Check out motor bike displays, volley ball action on the beach, the amusement rides that may make you see your lunch for the second time, the colourful clothing worn by the public, dogs galore and lets not forget the main acts – the music, is just some of the highlights!

I managed to see Dirt River Radio who sang with plenty of roar and enthusiasm before a chock-o-block crowd that bellowed and whistled with absolute devotion. Quarry Mountain Dead Rats gave us some excellent blue grass music fusing into the modern day sound, a great band to dance and sing-a-long too. Take a walk around the various stalls such as RSPCA, drink free Lipton Iced Tea (do you like pina colada?!), get your face painted and learn how to build a bird nesting box. Discover the vaults under the Esplanade, seven former shops that are reminiscent literally of the underground, hardly smelling like they were part of the hustle and bustle in the 1890’s and then you could take part in the Games Tent, learn Latin dancing or leave the kids at the Zumba learning stage.

The weather held off and when the sun was out it was rather warm but take the sun away and with no clouds to blanket in the warmth, the cool did reign after sunset.

The main stage heralded some pearler acts like Ash Grunwald, Pez, Blue Juice and the surprise sunset act (which was quite possibly the lamest surprise so far) The Cat Empire, whose fans decorated the grass area in their thousands.

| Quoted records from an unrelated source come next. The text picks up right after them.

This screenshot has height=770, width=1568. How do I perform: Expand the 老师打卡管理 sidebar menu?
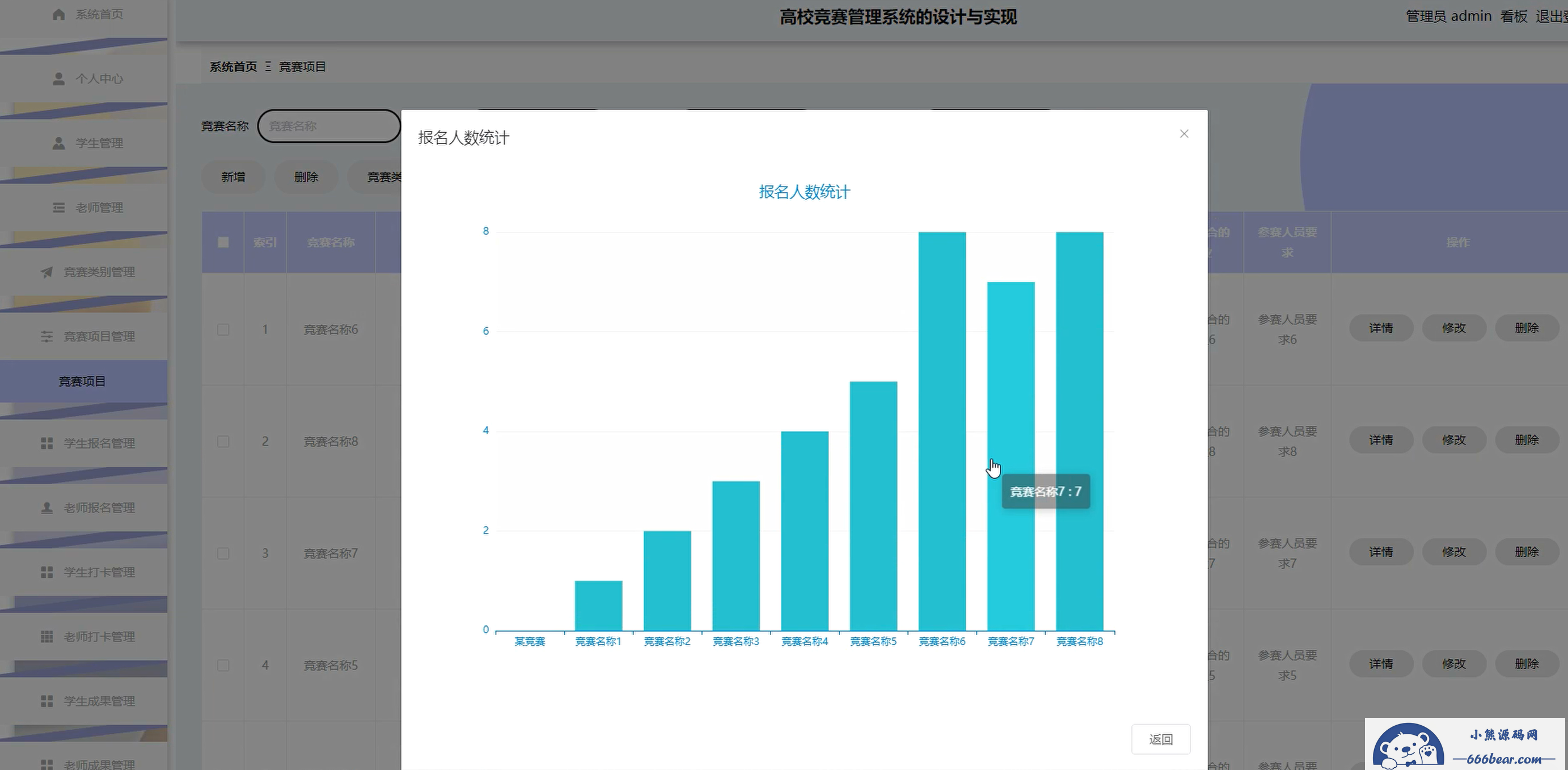[99, 637]
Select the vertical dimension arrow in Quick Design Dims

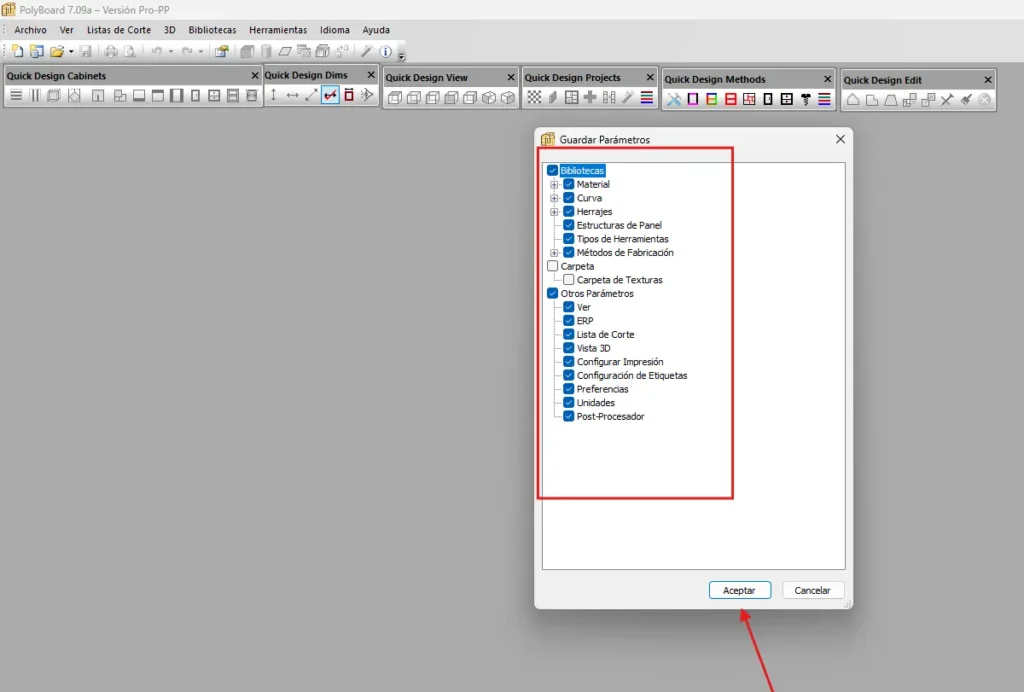274,95

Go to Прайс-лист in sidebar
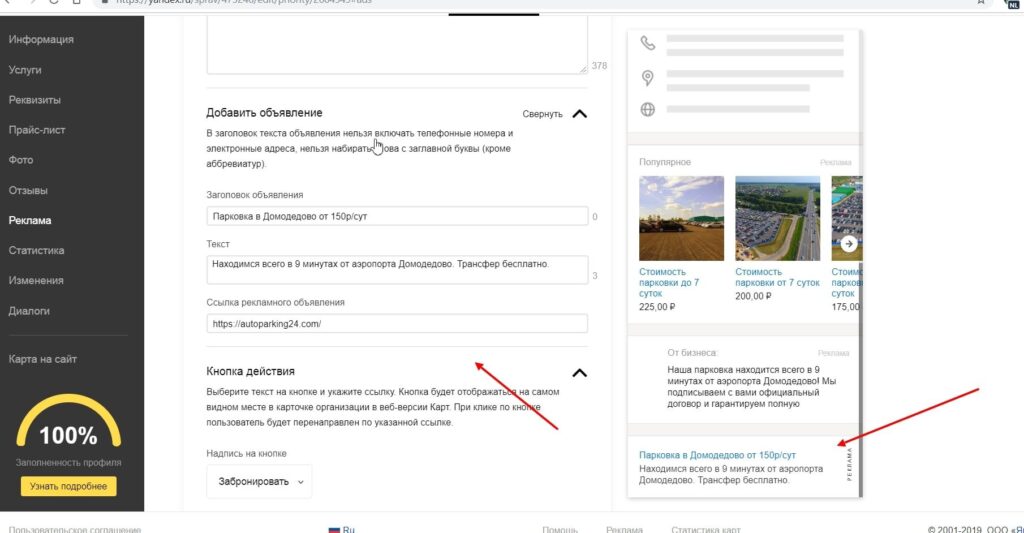click(x=37, y=130)
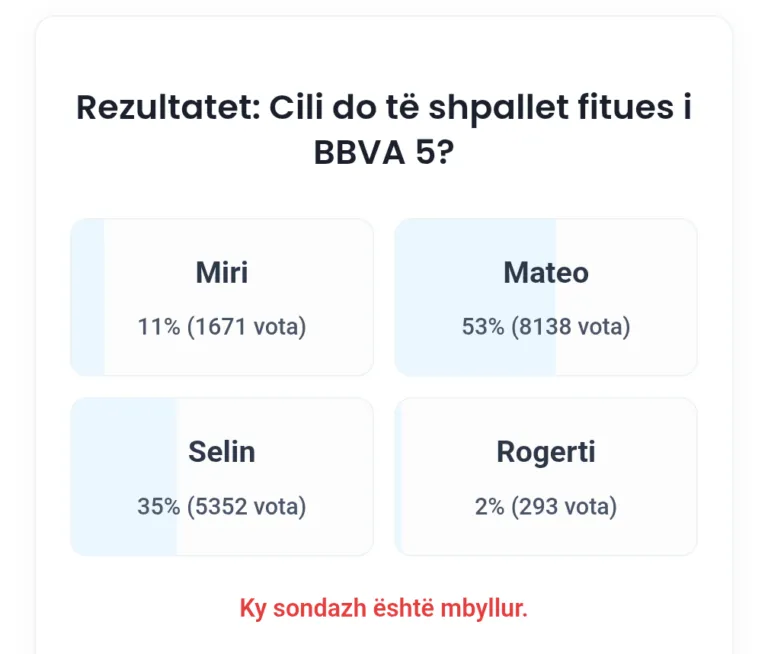The height and width of the screenshot is (654, 768).
Task: Click the Rogerti name label
Action: (x=546, y=451)
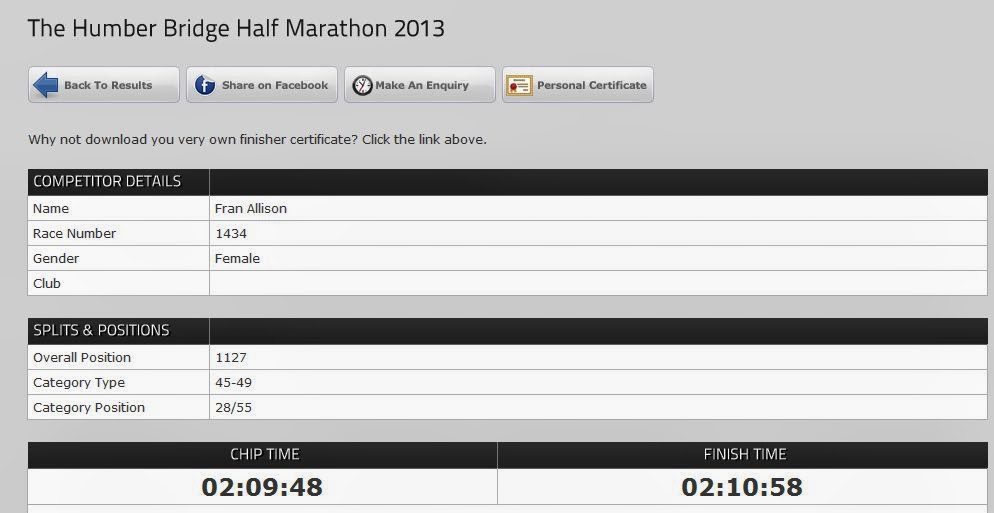Click the FINISH TIME column header
The height and width of the screenshot is (513, 994).
click(745, 455)
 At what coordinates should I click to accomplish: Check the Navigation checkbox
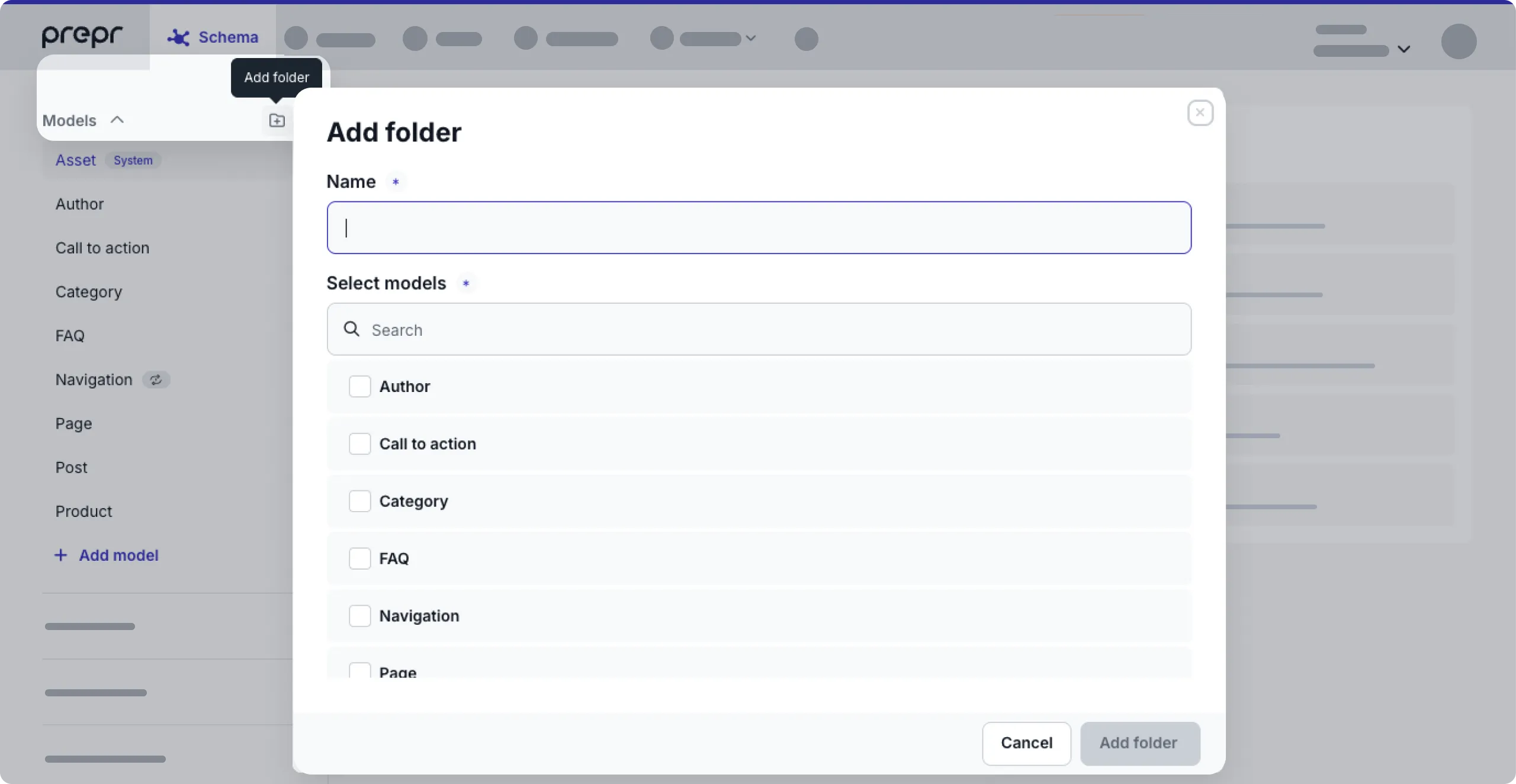[359, 616]
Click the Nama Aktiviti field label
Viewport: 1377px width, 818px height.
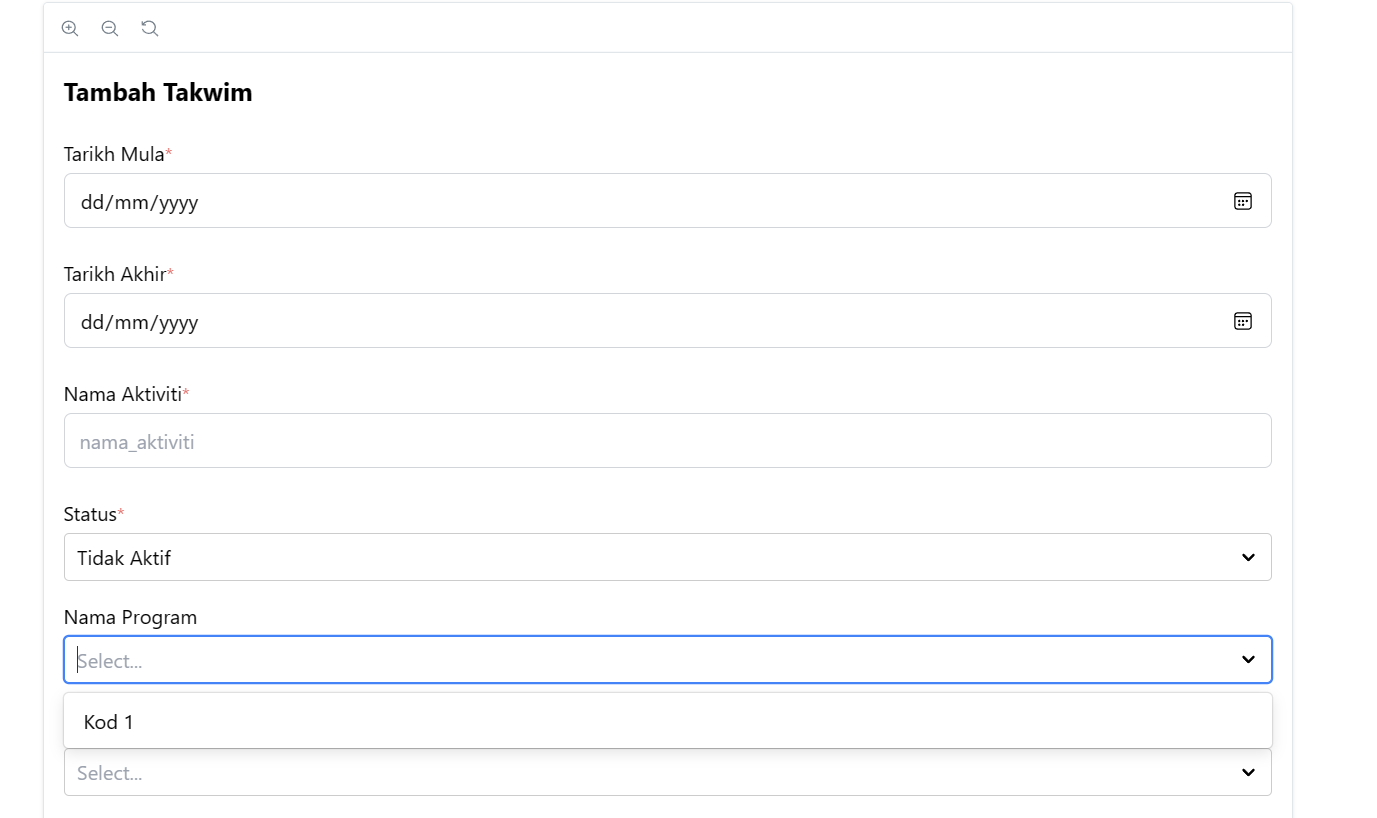pos(123,394)
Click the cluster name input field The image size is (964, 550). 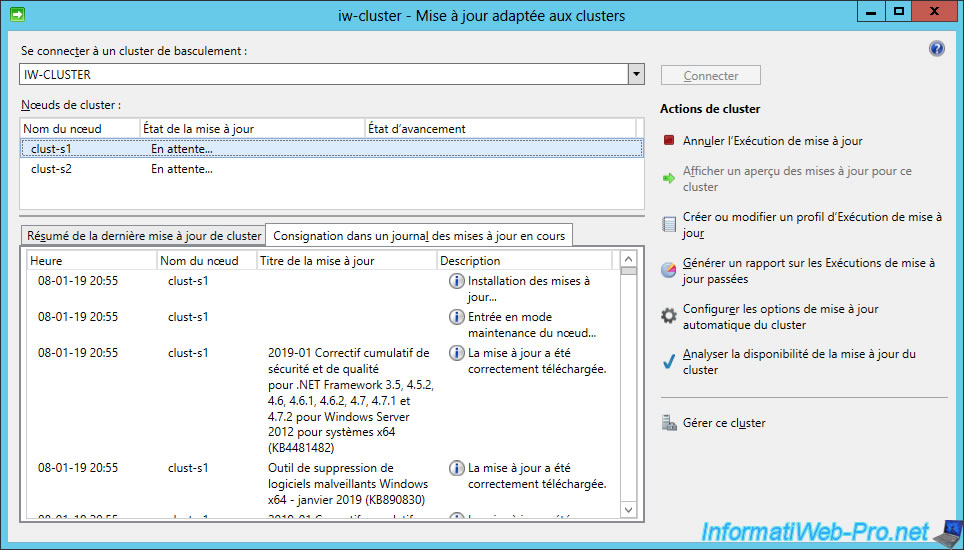(x=322, y=75)
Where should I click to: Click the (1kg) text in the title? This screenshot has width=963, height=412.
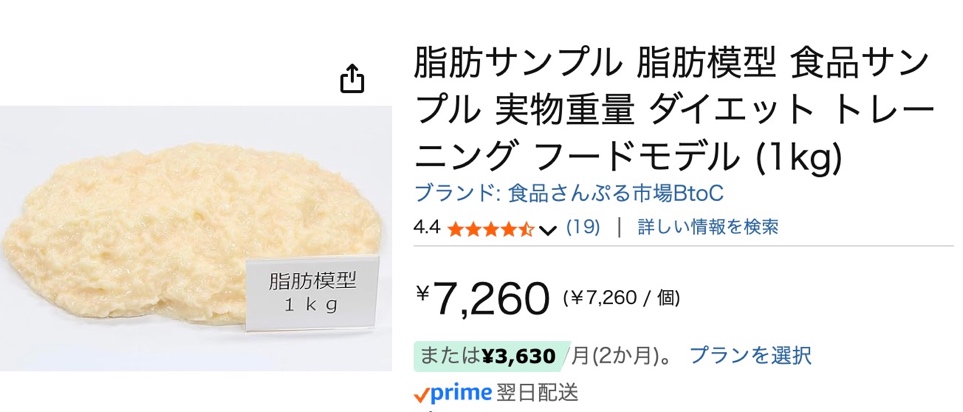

I admit to not being a huge fan of the later and took this opportunity to look around the festival some more whilst most people flocked to the main stage. The Prince of Wales looked amazing as the seating spewed out onto the road and crates donned the area for seats (pity it can’t always be this way) and buskers gained their fortune and glory along Fitzroy Street as hundreds gathered to see men climbing poles and walking on nails.

Leaving St Kilda I could hear the hum of the crowds blended with the sounds of the music and I can’t help but think how lucky I am to be able to enjoy all the free entertainment in my local town.